━━━ SUPPLIED RECORDS ━━━

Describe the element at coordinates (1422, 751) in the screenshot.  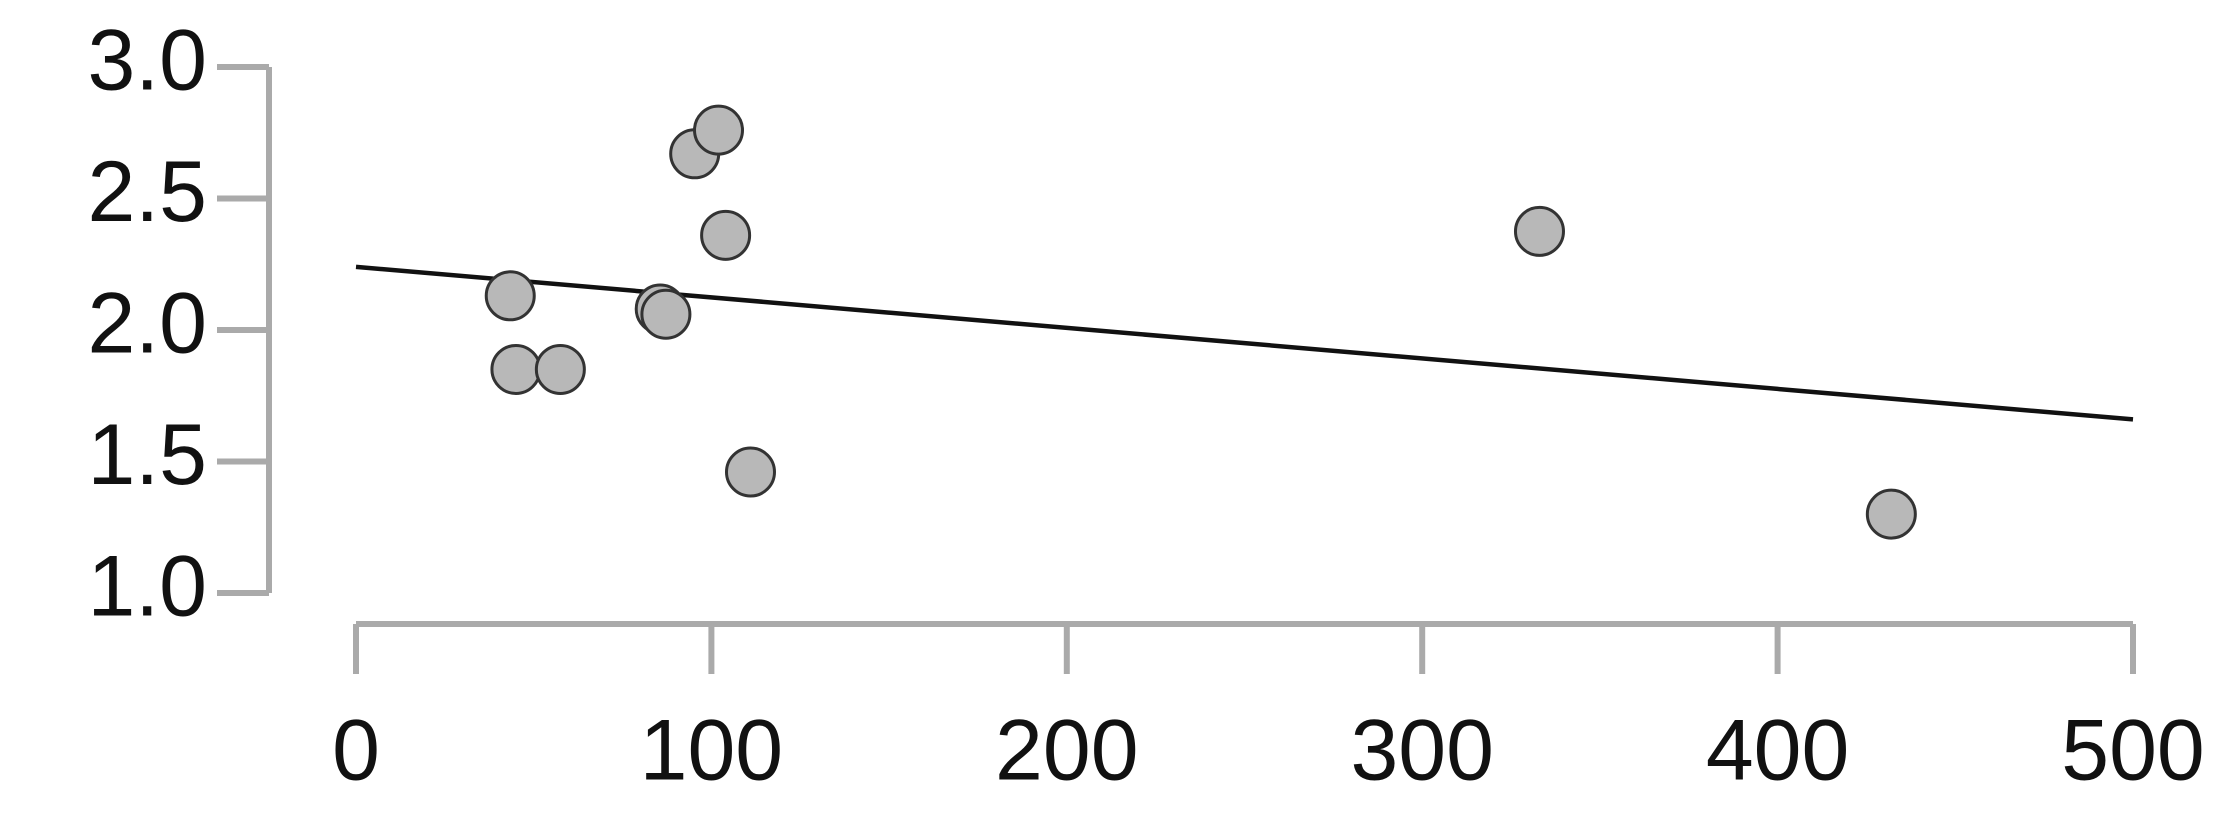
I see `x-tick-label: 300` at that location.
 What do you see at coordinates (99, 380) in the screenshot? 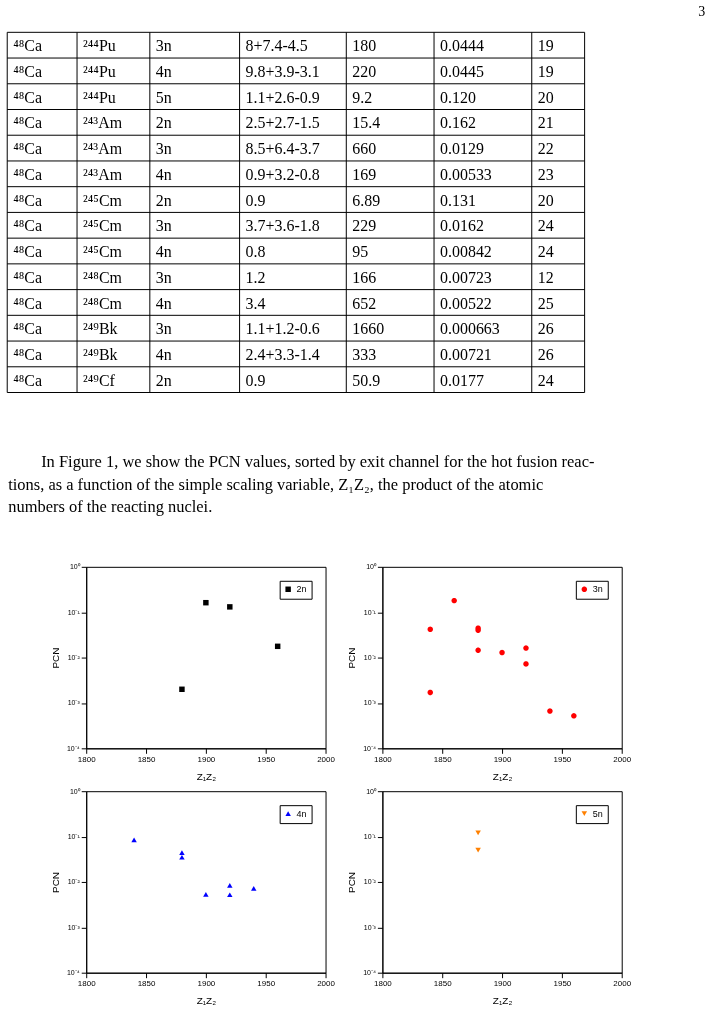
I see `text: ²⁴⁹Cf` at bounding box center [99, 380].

━━━
━━━ SUPPLIED RECORDS ━━━

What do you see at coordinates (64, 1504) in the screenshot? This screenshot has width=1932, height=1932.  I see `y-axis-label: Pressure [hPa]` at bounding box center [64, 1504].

━━━

* _ACTIVITY_: Return every line of the records that contains the string "bounding", treating uppercase and lowercase letters as different.

* _RESULT FOR THIS TASK_:
I see `text: ²⁴⁹Cf` at bounding box center [99, 380].
What do you see at coordinates (64, 1504) in the screenshot? This screenshot has width=1932, height=1932.  I see `y-axis-label: Pressure [hPa]` at bounding box center [64, 1504].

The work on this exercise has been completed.